National
Foxconn selects company with close ties to Walker
MADISON, Wis. (AP) — Foxconn Technology Group on Monday selected a company led by a Republican megadonor with close ties to Gov. Scott Walker to develop the master plan for its massive campus in Wisconsin.
The Taiwan-based electronics giant said it chose Hammes Company to be the lead developer on the $10 billion project that will house a display-screen factory on a campus spread over 2,900 acres not far from the Illinois border. Foxconn could qualify for up to $4.5 billion in state and local taxpayer incentives if it employs 13,000 workers as envisioned.
Hammes is led by Jon Hammes, Walker’s campaign finance chairman for his re-election bid this year. Hammes is part owner of the NBA’s Milwaukee Bucks and has given hundreds of thousands of dollars to Republicans, including more than $15,000 to Walker, and GOP causes over the years.
Hammes said in a statement that he was “delighted” to have his Milwaukee-based company selected and it will provide “planning, strategic advisory and development related services.”
Alan Yeung, Foxconn’s director of U.S. strategic initiatives, called the Hammes Company “one of the most trusted providers of real estate solutions in the United States.” Yeung said the goal of the Foxconn project in Wisconsin is to become a “key base for scientific and technology cooperation between the U.S. and Asia, where technical talent and entrepreneurs in America can meet investors and leading technologists from Japan, China and elsewhere from Asia.”
Democrats who opposed the Foxconn project as a taxpayer boondoggle pointed to the selection of Hammes as another example of political cronyism.
“It didn’t take long for millions of taxpayer dollars promised to Foxconn to end up in the hands of Scott Walker’s re-election campaign people,” said Wisconsin Democratic Party chairwoman Martha Laning. “Foxconn, like everything else, is all about helping Scott Walker save his own career and not about the people of Wisconsin.”
More than a dozen Democrats are running for a chance to take on Walker in August.
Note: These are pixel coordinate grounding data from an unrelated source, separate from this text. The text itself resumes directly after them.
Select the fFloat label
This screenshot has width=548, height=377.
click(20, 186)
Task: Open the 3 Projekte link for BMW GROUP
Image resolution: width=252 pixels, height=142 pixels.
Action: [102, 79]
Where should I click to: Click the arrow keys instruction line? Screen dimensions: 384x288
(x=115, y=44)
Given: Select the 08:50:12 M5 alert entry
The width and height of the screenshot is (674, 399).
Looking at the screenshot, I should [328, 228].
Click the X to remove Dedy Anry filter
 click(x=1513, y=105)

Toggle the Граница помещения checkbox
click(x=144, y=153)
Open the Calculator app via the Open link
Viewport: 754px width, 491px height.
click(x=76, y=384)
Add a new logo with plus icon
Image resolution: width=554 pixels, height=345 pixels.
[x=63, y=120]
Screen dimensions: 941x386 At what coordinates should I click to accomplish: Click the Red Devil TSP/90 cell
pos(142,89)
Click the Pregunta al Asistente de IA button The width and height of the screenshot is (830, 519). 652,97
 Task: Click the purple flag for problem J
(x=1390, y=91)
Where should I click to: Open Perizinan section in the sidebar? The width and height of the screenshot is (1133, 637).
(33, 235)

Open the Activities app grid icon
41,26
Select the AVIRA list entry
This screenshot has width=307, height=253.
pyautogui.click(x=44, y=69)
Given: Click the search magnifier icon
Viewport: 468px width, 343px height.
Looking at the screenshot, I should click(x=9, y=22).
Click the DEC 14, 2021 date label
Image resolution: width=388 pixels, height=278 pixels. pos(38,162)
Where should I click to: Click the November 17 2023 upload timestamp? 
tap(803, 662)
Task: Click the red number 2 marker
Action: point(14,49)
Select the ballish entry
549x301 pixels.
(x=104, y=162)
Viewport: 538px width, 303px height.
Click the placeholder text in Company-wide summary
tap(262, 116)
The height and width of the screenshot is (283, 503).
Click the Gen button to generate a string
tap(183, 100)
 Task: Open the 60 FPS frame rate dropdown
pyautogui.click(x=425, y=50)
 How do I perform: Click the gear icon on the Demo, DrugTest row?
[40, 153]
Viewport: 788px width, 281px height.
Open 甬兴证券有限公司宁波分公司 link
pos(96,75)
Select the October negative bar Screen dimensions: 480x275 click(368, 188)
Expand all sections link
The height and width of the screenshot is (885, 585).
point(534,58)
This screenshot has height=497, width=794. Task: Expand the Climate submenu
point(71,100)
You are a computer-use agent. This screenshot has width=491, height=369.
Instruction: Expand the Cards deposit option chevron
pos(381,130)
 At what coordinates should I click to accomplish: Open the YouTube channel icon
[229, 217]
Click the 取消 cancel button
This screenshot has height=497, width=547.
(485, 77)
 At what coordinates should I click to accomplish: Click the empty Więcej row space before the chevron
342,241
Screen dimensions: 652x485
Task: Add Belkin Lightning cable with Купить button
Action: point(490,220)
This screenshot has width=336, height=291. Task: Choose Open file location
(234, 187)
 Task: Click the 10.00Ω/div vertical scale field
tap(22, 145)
Several of them took to social media to decry the Hammes pick.
“Follow the money, it always leads to Walker,” tweeted Democratic candidate Andy Gronik, a Milwaukee businessman.
Kelda Roys, a former state lawmaker who is also running, tweeted that she wasn’t surprised because “brazenly corrupt behavior is exactly what we’ve come to expect from Walker.”
And Democratic state Rep. Dana Wachs, another candidate, tweeted “I’m running out of ‘surprise and outrage,’ for all this back-door dealing Gov. Walker is doing. He’s lining the pockets of his campaign donors with TAXPAYER MONEY. It’s got to stop.”
Walker spokeswoman Amy Hasenberg said the state has no authority over such a decision, and said Democrats “are choosing to attack the creation of real family sustaining jobs in our state.”
Hammes donated $150,000 in 2015 to a political action committee backing Walker’s run for president. Campaign finance records show Hammes has given more than $15,000 to Walker since 2005.